Au moment où les services de sécurité suédois affirment qu'ils feront "encore plus" pour réduire les marges de manœuvres des terroristes en Suède, le gouvernement leur met des bâtons dans les roues en accueillant les djihadistes partis combattre aux côtés de l'Etat islamique. (Source de l'image: iStock) |
« L'extrémisme islamiste est aujourd'hui le vecteur de violence qui menace le plus directement la Suède » indiquait, le 15 janvier dernier, un communiqué des services de sécurité suédois (Säpo). « Le niveau de menace terroriste reste élevé, il est positionné à trois sur une échelle de cinq. Cela signifie qu'un acte terroriste demeure possible en Suède », a déclaré Klas Friberg, chef du Säpo .
« Afin de faire face à la menace terroriste, le Service de sécurité a pris une orientation plus stratégique pour limiter les zones grises qui favorisent le passage à l'acte des extrémistes. Nous agirons contre les personnes [omhänderta] qui représentent une menace pour la sécurité ou, en coopération avec d'autres services, pour poursuivre ces personnes en justice quels que soient leurs délits - ou pour réduire leurs possibilités d'action. »

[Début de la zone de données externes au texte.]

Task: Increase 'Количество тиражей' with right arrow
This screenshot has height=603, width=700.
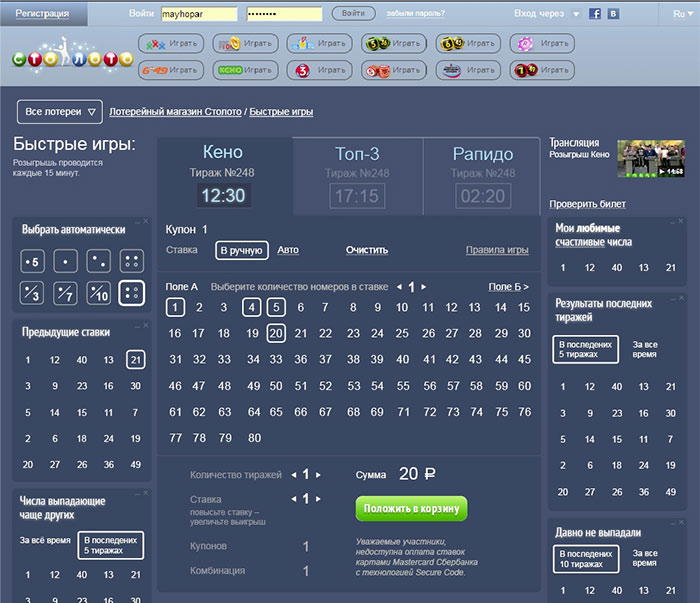Action: point(320,475)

Au moment où la Säpo affirme à la population suédoise que « tous les moyens » seront déployés pour réduire le terrorisme en Suède, le gouvernement suédois lui a mis des bâtons dans les roues : les portes du pays ont été grandes ouverts aux djihadistes de retour des champs de bataille de l'Etat islamique. Sur les 300 personnes parties de Suède pour combattre en Syrie avec l'Etat islamique, 150 environ sont déjà réinstallées et 50 autres ont été tuées .
En janvier, le chef de la Säpo avait décrit [1] les combattants de l'EI rentrés au pays comme « des personnes brisées et traumatisées en raison de leur expérience ». Il a ajouté que la société suédoise avait « un grand rôle à jouer dans leur intégration ». [2]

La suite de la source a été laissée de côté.